Task details
The following entries are to be repeated exactly, and the pictures are to be left behind.

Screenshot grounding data
________________

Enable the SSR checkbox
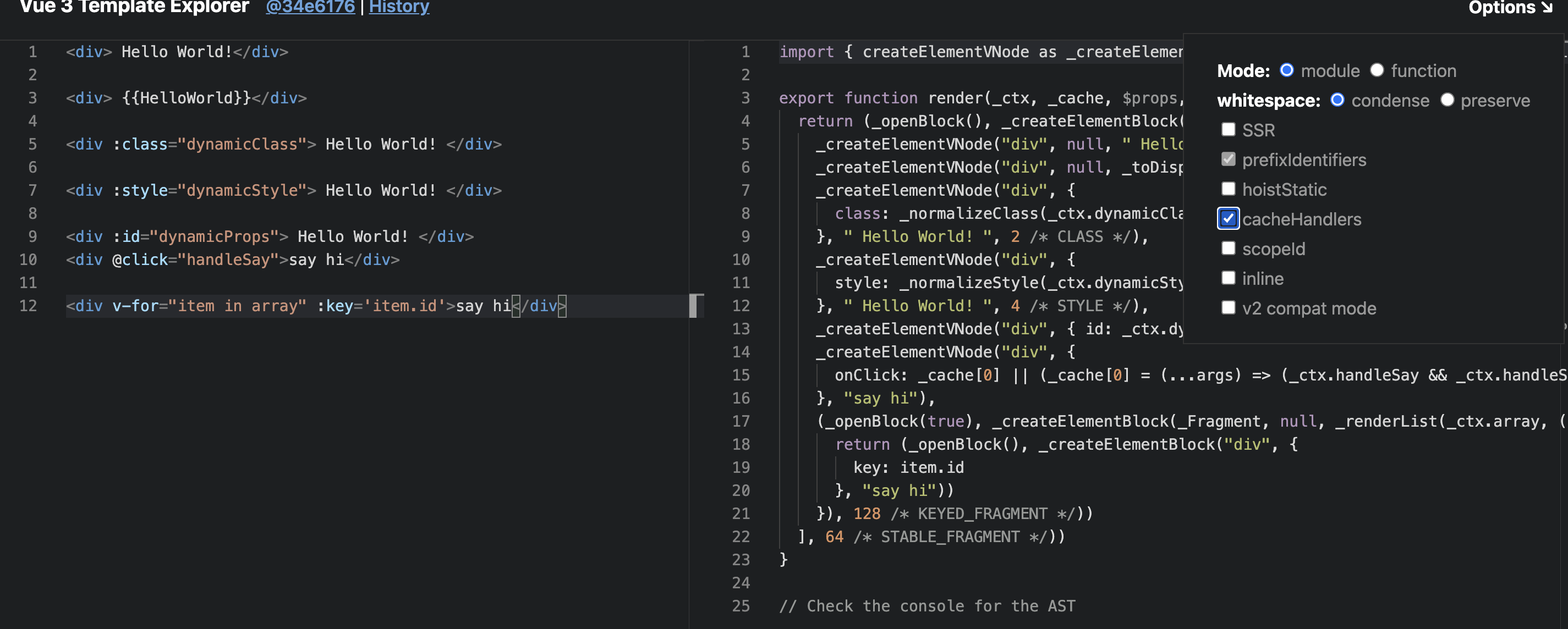 click(x=1228, y=130)
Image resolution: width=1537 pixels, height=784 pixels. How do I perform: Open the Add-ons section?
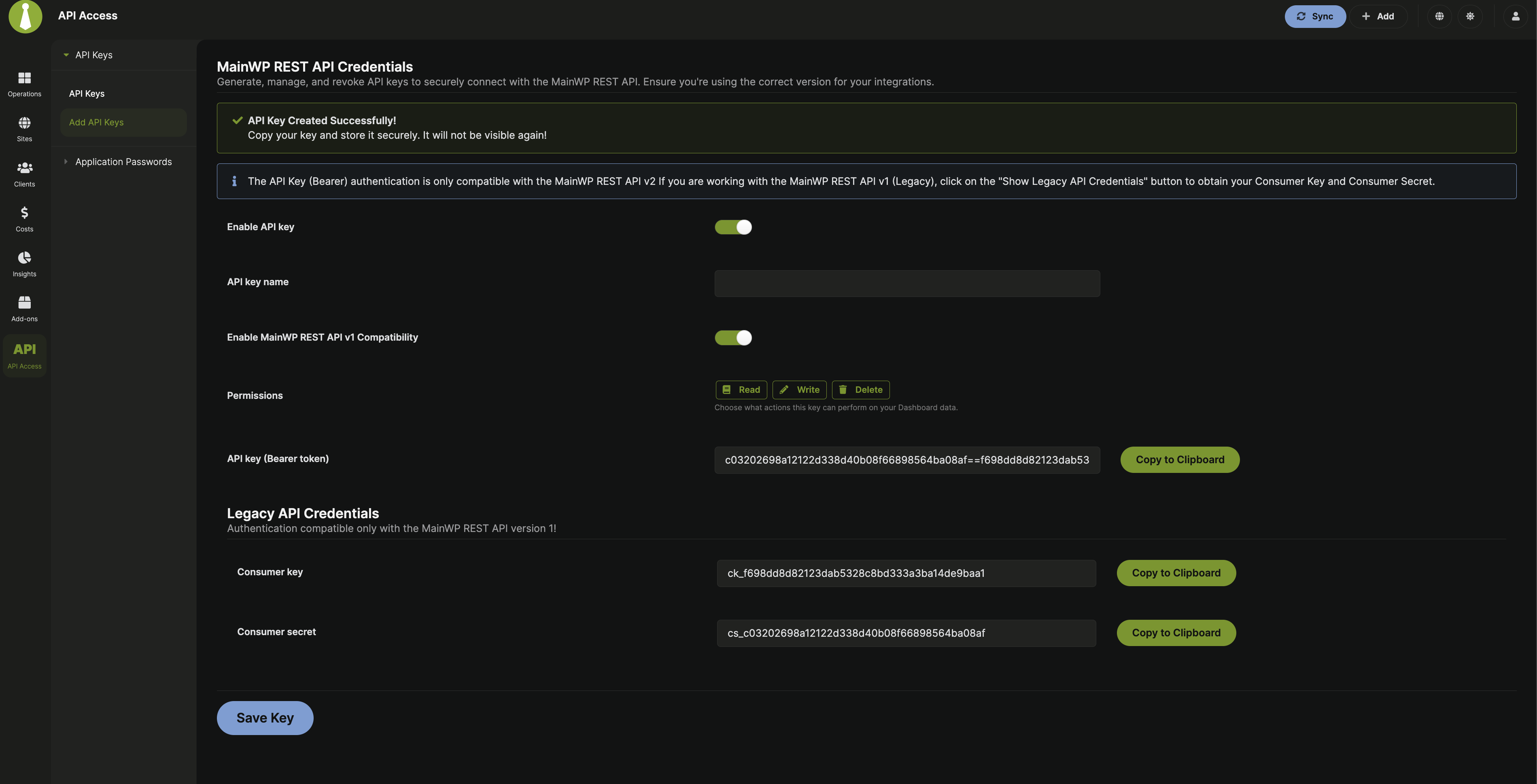pos(24,308)
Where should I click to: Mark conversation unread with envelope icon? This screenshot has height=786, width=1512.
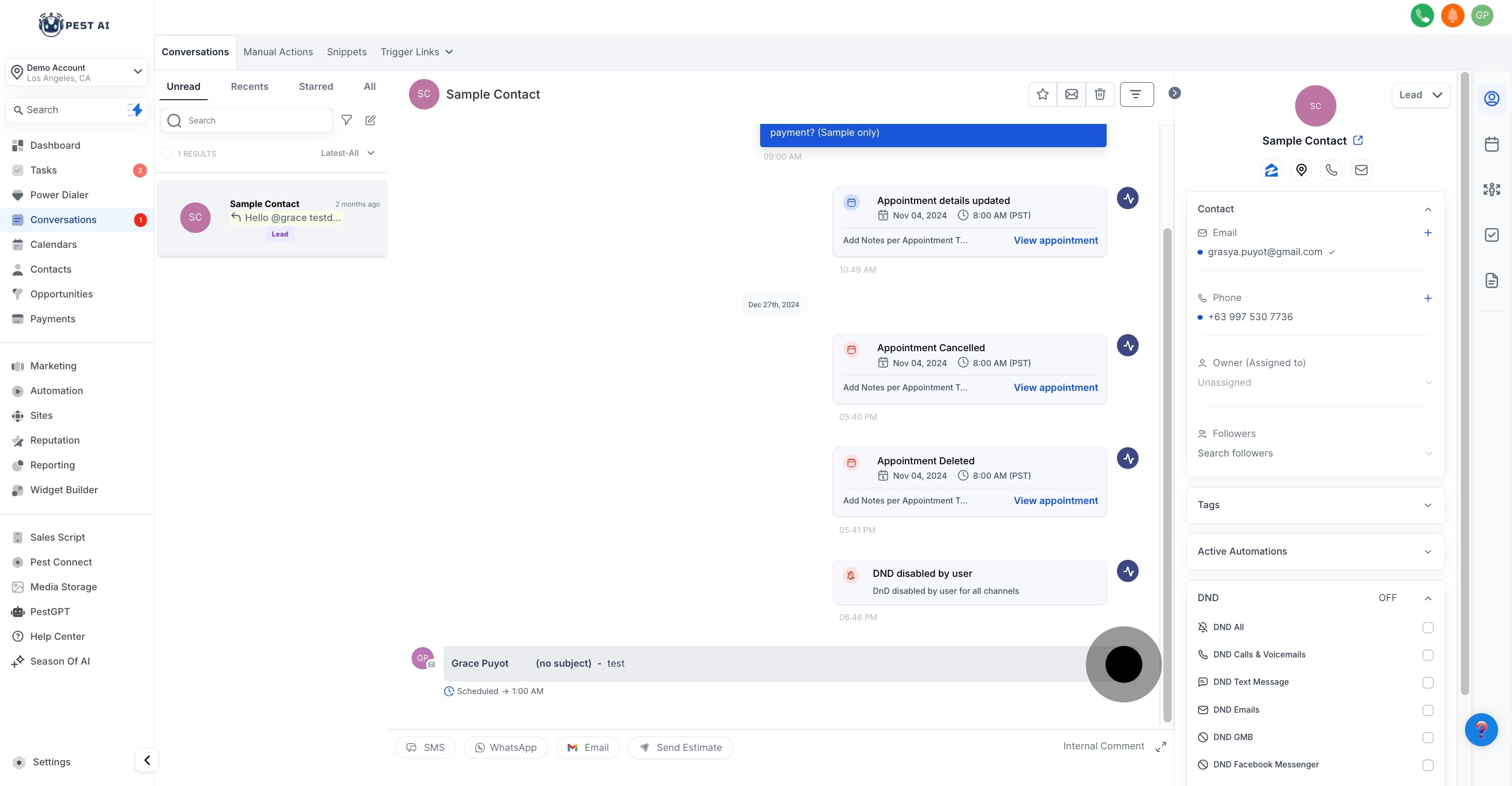(x=1071, y=95)
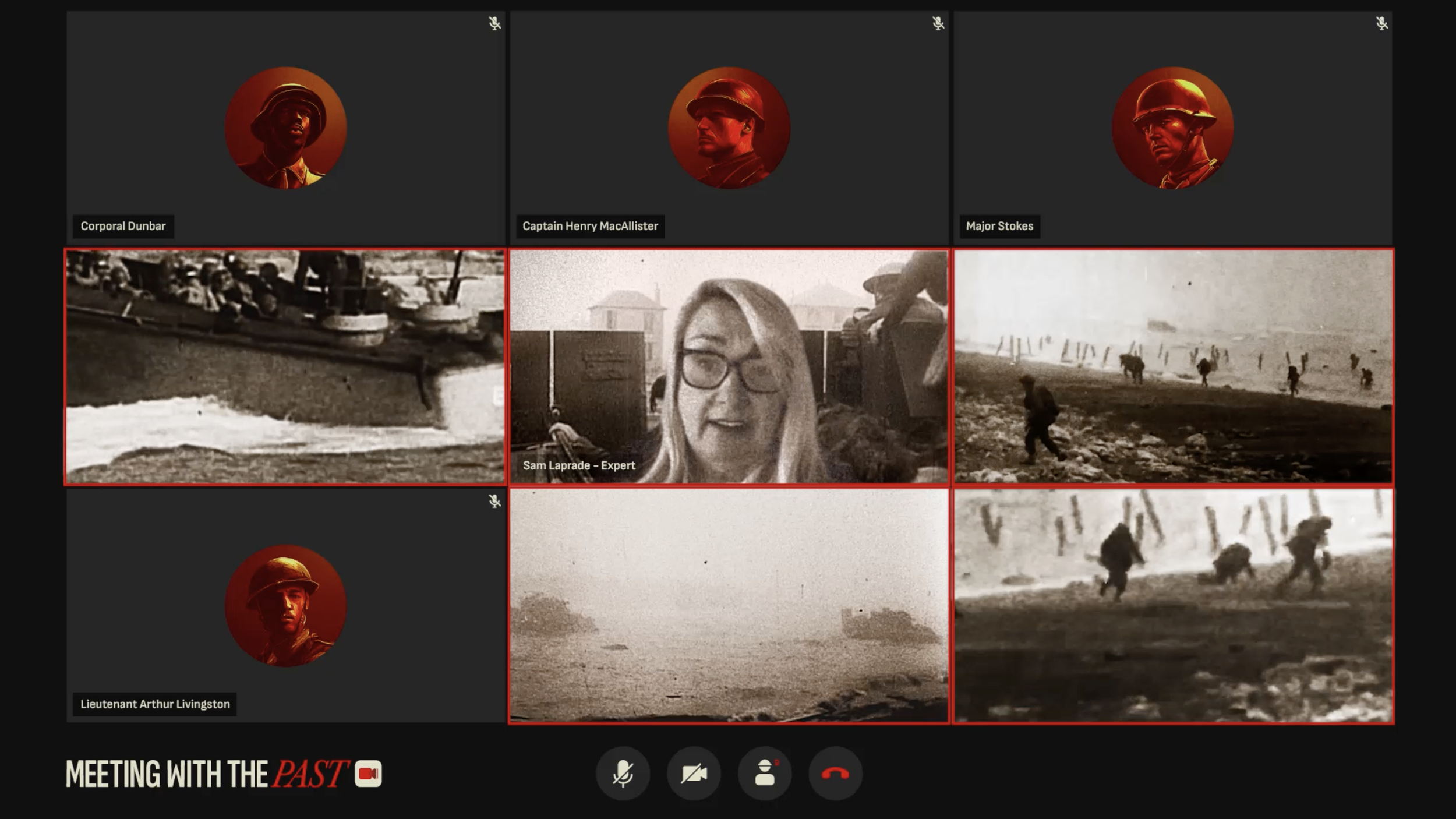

________________

Written reply
Enable the SSR checkbox
 click(x=1228, y=130)
Image resolution: width=1537 pixels, height=784 pixels. How do I perform: Open the Add-ons section?
pos(24,308)
Where should I click to: Mark conversation unread with envelope icon? This screenshot has height=786, width=1512.
(x=1071, y=95)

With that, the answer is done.